- Opening Delimiter -

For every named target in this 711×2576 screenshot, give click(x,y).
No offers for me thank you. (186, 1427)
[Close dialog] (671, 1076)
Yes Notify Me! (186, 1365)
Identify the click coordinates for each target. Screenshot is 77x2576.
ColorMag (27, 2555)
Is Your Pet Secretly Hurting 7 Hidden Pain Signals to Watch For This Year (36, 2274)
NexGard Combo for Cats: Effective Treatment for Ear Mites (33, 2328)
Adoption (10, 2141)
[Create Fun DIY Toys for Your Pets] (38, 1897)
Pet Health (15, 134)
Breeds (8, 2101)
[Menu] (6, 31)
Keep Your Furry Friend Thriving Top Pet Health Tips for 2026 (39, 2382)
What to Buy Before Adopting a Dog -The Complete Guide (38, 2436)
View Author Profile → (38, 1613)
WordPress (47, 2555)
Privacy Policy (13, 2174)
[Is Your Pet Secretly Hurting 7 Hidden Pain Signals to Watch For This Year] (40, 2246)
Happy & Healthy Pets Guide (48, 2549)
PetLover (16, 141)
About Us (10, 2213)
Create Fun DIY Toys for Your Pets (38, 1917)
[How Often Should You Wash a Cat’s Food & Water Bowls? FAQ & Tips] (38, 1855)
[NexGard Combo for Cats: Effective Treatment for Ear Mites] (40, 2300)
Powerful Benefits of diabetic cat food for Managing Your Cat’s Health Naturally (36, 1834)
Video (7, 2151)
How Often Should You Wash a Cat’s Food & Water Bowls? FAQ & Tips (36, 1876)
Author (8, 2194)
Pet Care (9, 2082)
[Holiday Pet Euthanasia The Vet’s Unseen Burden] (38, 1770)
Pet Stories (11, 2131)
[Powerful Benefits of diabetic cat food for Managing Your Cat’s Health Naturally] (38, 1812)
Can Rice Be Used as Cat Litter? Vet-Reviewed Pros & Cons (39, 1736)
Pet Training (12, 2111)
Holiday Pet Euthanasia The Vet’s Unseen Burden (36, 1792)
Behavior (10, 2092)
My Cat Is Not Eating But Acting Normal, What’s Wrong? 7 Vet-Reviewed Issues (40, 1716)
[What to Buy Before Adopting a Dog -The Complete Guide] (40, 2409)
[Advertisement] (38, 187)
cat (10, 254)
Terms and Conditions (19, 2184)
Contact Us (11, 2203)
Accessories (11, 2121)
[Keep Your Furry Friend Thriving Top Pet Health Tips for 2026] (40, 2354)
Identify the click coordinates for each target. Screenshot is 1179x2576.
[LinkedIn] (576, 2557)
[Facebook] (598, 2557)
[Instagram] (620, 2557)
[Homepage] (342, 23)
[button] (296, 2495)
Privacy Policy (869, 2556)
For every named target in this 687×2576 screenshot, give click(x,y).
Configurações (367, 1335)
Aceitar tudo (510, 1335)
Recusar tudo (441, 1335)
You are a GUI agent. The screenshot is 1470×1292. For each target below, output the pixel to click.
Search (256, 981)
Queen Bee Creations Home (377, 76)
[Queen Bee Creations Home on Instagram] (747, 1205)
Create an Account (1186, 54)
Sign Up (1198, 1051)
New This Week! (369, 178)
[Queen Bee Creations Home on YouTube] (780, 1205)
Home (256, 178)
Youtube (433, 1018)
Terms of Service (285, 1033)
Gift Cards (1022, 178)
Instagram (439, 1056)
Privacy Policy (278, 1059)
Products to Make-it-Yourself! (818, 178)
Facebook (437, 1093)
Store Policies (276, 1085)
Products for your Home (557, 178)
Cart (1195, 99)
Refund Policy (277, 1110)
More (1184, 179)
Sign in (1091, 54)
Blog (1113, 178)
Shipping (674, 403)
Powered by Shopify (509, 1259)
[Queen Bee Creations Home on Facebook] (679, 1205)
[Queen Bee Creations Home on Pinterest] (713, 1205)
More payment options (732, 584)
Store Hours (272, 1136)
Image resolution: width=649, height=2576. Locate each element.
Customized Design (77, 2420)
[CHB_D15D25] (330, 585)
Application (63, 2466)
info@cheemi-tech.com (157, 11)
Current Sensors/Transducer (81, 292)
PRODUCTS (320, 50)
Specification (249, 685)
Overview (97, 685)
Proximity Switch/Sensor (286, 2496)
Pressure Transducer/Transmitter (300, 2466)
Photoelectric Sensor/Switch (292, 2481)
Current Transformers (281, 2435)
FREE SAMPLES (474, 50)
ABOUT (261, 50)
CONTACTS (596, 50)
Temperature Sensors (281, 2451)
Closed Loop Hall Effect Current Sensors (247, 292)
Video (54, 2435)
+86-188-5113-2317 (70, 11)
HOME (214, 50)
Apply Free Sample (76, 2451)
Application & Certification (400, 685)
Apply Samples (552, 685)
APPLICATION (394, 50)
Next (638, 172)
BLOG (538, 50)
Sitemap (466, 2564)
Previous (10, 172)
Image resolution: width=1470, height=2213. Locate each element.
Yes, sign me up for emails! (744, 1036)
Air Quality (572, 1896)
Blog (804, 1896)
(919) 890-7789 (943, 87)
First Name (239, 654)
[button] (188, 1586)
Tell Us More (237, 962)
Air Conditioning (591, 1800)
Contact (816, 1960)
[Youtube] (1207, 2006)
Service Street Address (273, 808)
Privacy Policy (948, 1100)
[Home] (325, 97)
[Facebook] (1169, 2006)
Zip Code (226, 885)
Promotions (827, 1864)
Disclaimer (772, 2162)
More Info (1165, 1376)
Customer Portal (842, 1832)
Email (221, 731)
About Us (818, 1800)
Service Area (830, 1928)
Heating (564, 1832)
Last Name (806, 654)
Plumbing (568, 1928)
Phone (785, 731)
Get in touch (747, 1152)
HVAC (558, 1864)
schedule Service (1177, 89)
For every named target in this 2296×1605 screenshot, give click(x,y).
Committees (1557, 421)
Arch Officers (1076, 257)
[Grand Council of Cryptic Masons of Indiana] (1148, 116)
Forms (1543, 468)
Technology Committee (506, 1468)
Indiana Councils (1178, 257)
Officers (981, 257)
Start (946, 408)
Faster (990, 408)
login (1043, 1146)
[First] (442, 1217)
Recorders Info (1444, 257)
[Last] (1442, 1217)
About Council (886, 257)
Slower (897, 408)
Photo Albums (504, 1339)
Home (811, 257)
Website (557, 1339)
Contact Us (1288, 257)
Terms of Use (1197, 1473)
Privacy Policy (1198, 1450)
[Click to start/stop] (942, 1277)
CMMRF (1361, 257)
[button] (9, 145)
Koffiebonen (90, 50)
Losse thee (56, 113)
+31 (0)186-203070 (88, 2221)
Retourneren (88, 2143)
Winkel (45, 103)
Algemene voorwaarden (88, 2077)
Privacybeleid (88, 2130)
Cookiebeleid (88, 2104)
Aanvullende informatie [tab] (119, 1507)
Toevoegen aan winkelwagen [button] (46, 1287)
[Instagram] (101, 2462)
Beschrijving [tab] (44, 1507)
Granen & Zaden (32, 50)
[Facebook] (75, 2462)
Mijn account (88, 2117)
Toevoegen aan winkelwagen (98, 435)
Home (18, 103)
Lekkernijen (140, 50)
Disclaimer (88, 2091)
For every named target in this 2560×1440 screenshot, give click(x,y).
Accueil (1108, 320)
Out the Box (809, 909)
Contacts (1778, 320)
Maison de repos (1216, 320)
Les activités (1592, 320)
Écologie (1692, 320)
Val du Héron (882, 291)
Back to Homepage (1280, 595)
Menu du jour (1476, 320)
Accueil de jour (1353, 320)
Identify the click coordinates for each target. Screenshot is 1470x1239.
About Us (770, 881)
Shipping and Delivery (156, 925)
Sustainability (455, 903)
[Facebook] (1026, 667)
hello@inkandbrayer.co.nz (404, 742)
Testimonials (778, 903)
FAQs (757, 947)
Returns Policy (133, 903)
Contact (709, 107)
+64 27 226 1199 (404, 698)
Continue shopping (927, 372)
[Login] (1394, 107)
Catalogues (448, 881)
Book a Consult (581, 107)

- Closing Delimiter -

__What is being asked__
When the string "Holiday" occurs in a line of the material, that line belongs in the answer.

__Expected output__
[Holiday Pet Euthanasia The Vet’s Unseen Burden] (38, 1770)
Holiday Pet Euthanasia The Vet’s Unseen Burden (36, 1792)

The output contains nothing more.